# Задания:
a. Ответьте по отрывку дневника о Пятой симфонии Шостаковича на три вопроса:
(i) Какой инструмент заиграл в первой части?
(ii) Сколько лет было автору, когда под Ярославлем взрывали церквушку?
(iii) В какую пору, по словам автора, город особенно кашляет?
b. Продолжите отрывок дневника о Пятой симфонии Шостаковича, начав сразу после его последнего предложения.

# Фрагмент документа:
******

Без знаков препинания Дневник 1974-1994 - Страница 11
Описываю начало Симфонии № 5 Шостаковича по кадрам. Как это запомнилось мне. В музыке я дилетант. Ничего не смогу сказать про эту симфонию. Кроме того, что в первой части унесся в свое детство, ободранное. Я прицепился к последнему вагону, несшемуся из Алма-Аты в Чимкент. Эвакуация. Мы живем в маленьком театре, рядом со сценой. Под сценой тоже кто-то живет... У меня от вшей поднялась температура — до сорока. Стою голый на скамейке, а мать кидает в буржуйку все мои вещи, одежду. Плачет Лева, младшой брат. Вши трещат в огне... И как воровал, вспомнил. Я не был карманником, у меня был другой «профиль» — огороды. Любил бить пионеров — и за то, что сыты, и так — ни за что... Заиграл какой-то «стеклянный» инструмент (я потом узнал — челеста!), Мравинский приложил к губам указательный палец и как-то весь «вжался» в себя. Мои видения вместе с челестой улетучились.
В образовавшейся паузе зал кашлял. Кашляющий город, особенно в эту пору — осенью. Мравинский поморщился — ждал, чтобы зал затих. Здесь, в Филармонии, кашляют, когда в музыке пауза, у нас в театре — когда придется. Редко кто додумается выкашляться в коридоре.
Во второй части возник Петербург, со связками бубликов. Невская перспектива — такая, какой я ее не знаю, еще до того, как сюда пришел Человек с булыжником. Такая, какой ее описывает Осип в «Ревизоре»: «...жизнь тонкая, политичная: театры, собаки тебе танцуют». Музыка и в самом деле приплясывает. Вообще, это гоголевский Невский. А Мрав (Юра его так ласково называет), как квартальный надзиратель: кажется, сейчас заговорит: «А подойди сюда, любезный!» — и схватит за воротник.
В медленной части возникла сцена, свидетелем которой был сам. Под Ярославлем взрывали церквушку. Портрет моей мамы. Она привела меня смотреть на это. Мне было шесть лет. Мама говорит: «Не знаю, правильно ли, что рушат, но на этом месте будет много новых квартир, школа!» Тут же портрет моей бабуси — плачущей, шепчущей молитву. Она не выдерживает, берет меня за руку, уводит.
В финале — круговерть, будто крутят кино. Ты в положении догоняющего. Перед глазами — футбол. Играют не двадцать два человека, а все действующие лица из твоей жизни: из БДТ, из Русской драмы, со Студии Довженко, из Школы-Студии, из Театра Пушкина... Куча мала.

******

# Показанные записи:
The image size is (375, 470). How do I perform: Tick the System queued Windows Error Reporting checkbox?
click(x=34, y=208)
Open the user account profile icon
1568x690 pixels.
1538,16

******

# Ответы:
a.
(i) Челеста.
(ii) Шесть лет.
(iii) Осенью.

b.
Почему-то еще возникла новелла Феллини, в которой маленькая девочка играет сначала мячом, а потом натягивает на пустой дороге стальную струну. Мчащемуся на скорости автомобилисту отсекает струной голову. Девочка — замаскированный чертик. Наигравшись мячом, она будет играться... головой того автомобилиста. Из всего фильма запомнился только этот финал — но «всплыл» он именно сейчас, на Шостаковиче!
В самом конце — марш! Маршируют счастливые советские люди, их улыбки. Шествие возглавляет Любовь Орлова, я почему-то за ней. Ударник заколачивает гвозди в чье-то распятие... Такое пробежало кино.
Мравинский поднимает партитуру над собой. Этот его концерт посвящен памяти Шостаковича — он умер всего два месяца назад. И так получилось, что это первый концерт, когда я услышал Мравинского.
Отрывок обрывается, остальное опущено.